La relazione tra la popolazione locale di Fuerteventura – los majoreros – e la capra majorera dura da almeno tremila anni.
L’asprezza del territorio dell’isola e le condizioni geografiche hanno fatto in modo che questo animale diventasse la principale fonte di sostentamento per la popolazione locale e che svolgesse un ruolo significativo nell’economia locale, grazie al suo latte per la produzione di formaggi di alta qualità e alla sua carne, molto apprezzata, diventando un emblema culturale e un simbolo di identificazione sociale.
A fianco della capra majorea troviamo il Bardino Majorero – una razza canina preispanica – che guida il pascolo e si occupa de les apañadas insieme al pastore: l’atto di radunare, per differenti motivi – tra cui controllare lo stato del bestiame o castrare i maschi giovani e selezionarne alcuni per il consumo – all’interno di un recinto in pietra, la gambuesa, il ganado de costa cioè il gregge che vive liberamente in uno stato semiselvaggio.

La tradizione casearia dell’isola
Non ci sono testimonianze scritte di Fuerteventura prima della conquista dell’isola da parte di bretoni e normanni, ma le origini della tradizione casearia di pensa risalgano ai majos, i primi coloni, che ereditarono le conoscenze della tradizione berbera nordafricana e che occuparono l’isola per circa mille anni. Nella storia di Fuerteventura, il formaggio è stato l”alimento base dei suoi abitanti che, come principale attività economica, si dedicavano all’allevamento di capre.

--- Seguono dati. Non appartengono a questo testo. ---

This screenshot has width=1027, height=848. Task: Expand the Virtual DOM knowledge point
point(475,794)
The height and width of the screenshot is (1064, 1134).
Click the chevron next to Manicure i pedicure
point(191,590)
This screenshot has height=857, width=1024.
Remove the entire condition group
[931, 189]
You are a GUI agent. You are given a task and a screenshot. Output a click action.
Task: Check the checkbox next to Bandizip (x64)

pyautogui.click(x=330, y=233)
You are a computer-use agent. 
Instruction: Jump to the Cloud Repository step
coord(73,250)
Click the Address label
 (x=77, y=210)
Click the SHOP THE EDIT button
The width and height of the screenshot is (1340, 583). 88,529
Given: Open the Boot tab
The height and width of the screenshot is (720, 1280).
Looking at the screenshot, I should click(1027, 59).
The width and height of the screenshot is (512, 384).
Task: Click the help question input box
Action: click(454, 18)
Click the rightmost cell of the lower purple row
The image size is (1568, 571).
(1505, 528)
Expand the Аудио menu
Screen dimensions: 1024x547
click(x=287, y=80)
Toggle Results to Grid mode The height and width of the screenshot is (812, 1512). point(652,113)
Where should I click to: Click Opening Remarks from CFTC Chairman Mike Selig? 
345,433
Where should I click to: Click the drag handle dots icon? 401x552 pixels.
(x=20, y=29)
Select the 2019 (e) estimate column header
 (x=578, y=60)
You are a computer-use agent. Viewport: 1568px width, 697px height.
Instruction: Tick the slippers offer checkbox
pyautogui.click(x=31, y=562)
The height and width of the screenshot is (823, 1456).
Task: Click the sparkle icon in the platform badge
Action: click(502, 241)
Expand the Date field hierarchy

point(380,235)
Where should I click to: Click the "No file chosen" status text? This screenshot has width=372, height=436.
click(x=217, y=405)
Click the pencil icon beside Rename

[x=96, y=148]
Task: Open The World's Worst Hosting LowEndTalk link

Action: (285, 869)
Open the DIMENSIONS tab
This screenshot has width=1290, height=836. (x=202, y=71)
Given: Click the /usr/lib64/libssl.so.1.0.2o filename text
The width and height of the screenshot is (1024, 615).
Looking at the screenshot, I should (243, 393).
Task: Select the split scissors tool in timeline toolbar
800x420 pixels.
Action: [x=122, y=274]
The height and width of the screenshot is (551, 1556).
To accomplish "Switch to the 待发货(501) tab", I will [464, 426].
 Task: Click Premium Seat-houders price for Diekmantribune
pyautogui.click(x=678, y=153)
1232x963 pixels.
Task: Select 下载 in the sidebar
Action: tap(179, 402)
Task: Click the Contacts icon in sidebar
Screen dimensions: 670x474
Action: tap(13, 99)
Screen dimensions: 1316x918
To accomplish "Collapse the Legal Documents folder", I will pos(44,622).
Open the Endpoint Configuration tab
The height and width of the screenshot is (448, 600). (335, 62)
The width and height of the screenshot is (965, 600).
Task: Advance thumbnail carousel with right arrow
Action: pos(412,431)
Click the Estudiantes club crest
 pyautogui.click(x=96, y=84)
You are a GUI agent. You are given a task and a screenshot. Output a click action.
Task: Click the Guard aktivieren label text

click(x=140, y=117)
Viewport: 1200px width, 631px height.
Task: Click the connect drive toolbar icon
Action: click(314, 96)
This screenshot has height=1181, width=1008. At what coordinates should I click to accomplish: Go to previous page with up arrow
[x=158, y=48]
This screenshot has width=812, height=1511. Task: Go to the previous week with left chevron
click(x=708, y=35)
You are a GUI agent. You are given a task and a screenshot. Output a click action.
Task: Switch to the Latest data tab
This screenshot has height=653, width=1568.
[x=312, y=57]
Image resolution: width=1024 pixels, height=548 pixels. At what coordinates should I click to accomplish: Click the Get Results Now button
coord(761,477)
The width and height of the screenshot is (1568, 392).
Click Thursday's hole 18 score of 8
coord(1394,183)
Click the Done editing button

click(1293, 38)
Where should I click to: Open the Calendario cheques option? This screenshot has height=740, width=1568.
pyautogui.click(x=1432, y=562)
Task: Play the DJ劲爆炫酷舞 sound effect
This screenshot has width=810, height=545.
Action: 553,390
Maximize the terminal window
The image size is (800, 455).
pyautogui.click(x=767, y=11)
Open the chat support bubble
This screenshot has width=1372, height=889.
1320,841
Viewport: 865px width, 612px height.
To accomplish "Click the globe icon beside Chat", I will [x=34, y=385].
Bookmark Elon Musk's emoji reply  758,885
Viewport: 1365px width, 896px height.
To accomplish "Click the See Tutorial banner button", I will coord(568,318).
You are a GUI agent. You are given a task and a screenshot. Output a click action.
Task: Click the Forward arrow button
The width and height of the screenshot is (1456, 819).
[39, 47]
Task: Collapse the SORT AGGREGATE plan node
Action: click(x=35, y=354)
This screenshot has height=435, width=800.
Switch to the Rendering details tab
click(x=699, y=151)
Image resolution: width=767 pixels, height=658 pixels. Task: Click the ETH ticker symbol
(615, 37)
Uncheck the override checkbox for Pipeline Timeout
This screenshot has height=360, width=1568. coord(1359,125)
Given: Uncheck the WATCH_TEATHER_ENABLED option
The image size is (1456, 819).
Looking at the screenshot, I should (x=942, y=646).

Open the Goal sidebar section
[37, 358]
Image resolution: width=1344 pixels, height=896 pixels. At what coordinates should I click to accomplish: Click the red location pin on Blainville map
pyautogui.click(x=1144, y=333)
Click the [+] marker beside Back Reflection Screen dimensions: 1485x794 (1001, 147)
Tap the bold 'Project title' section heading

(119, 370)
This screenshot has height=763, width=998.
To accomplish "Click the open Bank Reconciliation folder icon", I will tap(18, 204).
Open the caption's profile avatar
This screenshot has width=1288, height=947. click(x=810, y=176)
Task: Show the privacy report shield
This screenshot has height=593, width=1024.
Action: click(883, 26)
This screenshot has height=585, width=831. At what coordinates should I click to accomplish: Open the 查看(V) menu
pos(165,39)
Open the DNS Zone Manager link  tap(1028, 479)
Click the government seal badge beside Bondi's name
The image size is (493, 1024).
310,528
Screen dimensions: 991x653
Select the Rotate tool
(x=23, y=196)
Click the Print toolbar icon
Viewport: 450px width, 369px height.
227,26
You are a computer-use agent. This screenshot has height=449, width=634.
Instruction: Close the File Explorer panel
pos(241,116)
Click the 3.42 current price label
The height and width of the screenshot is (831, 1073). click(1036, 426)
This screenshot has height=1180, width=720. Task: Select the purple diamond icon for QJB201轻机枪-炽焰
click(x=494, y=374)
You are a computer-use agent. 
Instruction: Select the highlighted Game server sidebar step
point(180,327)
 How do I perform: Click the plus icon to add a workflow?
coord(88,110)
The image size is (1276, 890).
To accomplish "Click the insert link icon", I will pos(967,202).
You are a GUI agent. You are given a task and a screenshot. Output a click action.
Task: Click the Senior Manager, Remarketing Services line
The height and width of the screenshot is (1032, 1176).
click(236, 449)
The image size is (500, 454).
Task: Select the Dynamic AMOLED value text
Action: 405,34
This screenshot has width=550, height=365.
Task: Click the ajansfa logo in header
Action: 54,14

Il formaggio artigianale majorero – che si distingue dalla sua versione industriale – è molto diffuso sull’isola tanto che, difficilmente, nei menu dei ristoranti viene proposto un altro formaggio. Tutti gli allevatori, infatti, producono formaggio per l’autoconsumo familiare e vendono le eccedenze. L’eccellente qualità del latte delle capre che qui vengono allevate – denso, aromatico e grasso – è uno dei principali segreti di questo formaggio.
La Denominación de Origen Protegido (Dop)
Il Queso Majorero ha ottenuto la Denominación de Origen Protegido (Dop) nel 1996: è la prima riconosciuta a un formaggio di capra in Spagna e la prima Dop delle Canarie.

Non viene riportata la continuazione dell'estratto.